[Saved data entries]
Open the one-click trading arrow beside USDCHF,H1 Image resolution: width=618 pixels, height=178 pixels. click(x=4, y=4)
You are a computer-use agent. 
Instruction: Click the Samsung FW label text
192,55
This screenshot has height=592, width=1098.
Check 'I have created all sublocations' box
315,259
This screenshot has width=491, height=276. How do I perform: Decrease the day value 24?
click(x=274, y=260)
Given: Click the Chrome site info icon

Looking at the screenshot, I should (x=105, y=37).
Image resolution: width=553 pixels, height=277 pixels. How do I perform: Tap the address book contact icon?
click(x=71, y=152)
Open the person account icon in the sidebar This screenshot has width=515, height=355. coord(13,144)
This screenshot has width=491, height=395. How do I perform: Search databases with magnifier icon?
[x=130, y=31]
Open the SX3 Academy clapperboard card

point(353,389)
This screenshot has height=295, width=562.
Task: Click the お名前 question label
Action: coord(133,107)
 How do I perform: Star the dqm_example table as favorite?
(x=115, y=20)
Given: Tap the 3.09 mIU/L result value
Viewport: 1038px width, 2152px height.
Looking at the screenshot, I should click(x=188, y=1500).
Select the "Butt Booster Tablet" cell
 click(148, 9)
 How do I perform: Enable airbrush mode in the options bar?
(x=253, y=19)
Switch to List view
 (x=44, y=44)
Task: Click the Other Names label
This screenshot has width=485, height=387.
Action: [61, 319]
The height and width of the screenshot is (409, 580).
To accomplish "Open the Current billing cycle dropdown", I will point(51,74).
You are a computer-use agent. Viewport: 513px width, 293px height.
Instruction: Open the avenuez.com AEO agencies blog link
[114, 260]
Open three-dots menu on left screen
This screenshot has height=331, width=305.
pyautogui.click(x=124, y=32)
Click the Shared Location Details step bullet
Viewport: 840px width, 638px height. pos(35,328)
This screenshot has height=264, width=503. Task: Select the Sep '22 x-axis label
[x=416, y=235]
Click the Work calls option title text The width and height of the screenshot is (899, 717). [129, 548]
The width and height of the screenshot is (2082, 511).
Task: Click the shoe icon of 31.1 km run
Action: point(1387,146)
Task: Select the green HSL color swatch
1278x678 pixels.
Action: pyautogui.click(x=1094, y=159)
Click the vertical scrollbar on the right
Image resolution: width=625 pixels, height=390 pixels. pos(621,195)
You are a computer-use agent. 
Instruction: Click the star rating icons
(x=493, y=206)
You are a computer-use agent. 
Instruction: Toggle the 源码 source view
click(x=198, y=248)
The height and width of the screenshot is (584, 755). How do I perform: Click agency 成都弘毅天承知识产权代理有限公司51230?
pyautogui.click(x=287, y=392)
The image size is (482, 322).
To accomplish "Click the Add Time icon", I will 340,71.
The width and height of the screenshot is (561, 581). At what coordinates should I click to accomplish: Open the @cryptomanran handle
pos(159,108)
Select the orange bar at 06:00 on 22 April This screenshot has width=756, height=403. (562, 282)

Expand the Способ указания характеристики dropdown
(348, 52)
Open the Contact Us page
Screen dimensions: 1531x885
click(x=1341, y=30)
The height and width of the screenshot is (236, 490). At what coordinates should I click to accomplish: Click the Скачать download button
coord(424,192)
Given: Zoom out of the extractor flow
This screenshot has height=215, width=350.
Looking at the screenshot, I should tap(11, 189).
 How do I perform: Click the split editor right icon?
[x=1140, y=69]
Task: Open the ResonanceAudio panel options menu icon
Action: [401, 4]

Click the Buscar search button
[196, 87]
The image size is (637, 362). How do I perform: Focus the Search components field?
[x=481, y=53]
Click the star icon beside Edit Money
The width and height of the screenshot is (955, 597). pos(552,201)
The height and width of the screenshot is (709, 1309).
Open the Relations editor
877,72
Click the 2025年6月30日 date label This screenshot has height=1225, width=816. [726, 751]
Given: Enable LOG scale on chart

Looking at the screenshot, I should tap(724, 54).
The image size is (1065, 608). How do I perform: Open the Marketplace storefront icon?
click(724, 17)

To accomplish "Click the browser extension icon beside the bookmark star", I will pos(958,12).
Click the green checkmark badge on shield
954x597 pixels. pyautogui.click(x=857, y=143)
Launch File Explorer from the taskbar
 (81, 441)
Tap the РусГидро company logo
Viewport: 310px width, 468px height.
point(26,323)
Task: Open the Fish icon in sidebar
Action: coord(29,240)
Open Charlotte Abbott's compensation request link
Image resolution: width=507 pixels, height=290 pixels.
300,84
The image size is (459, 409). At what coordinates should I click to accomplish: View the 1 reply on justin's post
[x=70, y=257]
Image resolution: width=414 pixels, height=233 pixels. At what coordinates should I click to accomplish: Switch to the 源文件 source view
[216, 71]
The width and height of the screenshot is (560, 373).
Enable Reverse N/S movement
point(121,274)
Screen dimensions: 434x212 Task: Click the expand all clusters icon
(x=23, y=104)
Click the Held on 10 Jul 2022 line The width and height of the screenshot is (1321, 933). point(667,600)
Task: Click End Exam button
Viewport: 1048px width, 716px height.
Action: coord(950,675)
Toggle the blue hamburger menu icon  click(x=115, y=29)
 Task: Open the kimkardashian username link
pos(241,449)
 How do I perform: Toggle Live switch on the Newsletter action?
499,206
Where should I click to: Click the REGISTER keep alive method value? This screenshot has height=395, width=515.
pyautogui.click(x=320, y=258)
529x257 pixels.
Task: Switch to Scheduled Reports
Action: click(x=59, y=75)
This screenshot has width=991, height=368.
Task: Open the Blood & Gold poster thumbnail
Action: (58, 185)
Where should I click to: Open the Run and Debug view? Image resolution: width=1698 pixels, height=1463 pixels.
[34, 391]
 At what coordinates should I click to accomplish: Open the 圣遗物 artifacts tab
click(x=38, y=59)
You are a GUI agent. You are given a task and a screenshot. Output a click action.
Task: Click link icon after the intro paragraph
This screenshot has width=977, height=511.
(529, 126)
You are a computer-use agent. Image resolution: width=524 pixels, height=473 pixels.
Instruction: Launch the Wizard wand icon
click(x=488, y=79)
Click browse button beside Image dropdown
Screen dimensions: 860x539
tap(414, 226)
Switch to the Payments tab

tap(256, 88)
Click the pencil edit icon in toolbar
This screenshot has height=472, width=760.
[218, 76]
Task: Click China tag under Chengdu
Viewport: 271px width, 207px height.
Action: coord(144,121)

» Directive
Repeat these lines word for word, starting at the line that contains "Open the Contact Us page" and ending after the line that contains "Toggle the blue".

» Exercise answer
Open the Contact Us page
Screen dimensions: 1531x885
click(x=1341, y=30)
The height and width of the screenshot is (236, 490). At what coordinates should I click to accomplish: Click the Скачать download button
coord(424,192)
Given: Zoom out of the extractor flow
This screenshot has height=215, width=350.
Looking at the screenshot, I should tap(11, 189).
 How do I perform: Click the split editor right icon?
[x=1140, y=69]
Task: Open the ResonanceAudio panel options menu icon
Action: [401, 4]

Click the Buscar search button
[196, 87]
The image size is (637, 362). How do I perform: Focus the Search components field?
[x=481, y=53]
Click the star icon beside Edit Money
The width and height of the screenshot is (955, 597). pos(552,201)
The height and width of the screenshot is (709, 1309).
Open the Relations editor
877,72
Click the 2025年6月30日 date label This screenshot has height=1225, width=816. [726, 751]
Given: Enable LOG scale on chart

Looking at the screenshot, I should tap(724, 54).
The image size is (1065, 608). How do I perform: Open the Marketplace storefront icon?
click(724, 17)

To accomplish "Click the browser extension icon beside the bookmark star", I will pos(958,12).
Click the green checkmark badge on shield
954x597 pixels. pyautogui.click(x=857, y=143)
Launch File Explorer from the taskbar
 (81, 441)
Tap the РусГидро company logo
Viewport: 310px width, 468px height.
point(26,323)
Task: Open the Fish icon in sidebar
Action: coord(29,240)
Open Charlotte Abbott's compensation request link
Image resolution: width=507 pixels, height=290 pixels.
300,84
The image size is (459, 409). At what coordinates should I click to accomplish: View the 1 reply on justin's post
[x=70, y=257]
Image resolution: width=414 pixels, height=233 pixels. At what coordinates should I click to accomplish: Switch to the 源文件 source view
[216, 71]
The width and height of the screenshot is (560, 373).
Enable Reverse N/S movement
point(121,274)
Screen dimensions: 434x212 Task: Click the expand all clusters icon
(x=23, y=104)
Click the Held on 10 Jul 2022 line The width and height of the screenshot is (1321, 933). point(667,600)
Task: Click End Exam button
Viewport: 1048px width, 716px height.
Action: coord(950,675)
Toggle the blue hamburger menu icon  click(x=115, y=29)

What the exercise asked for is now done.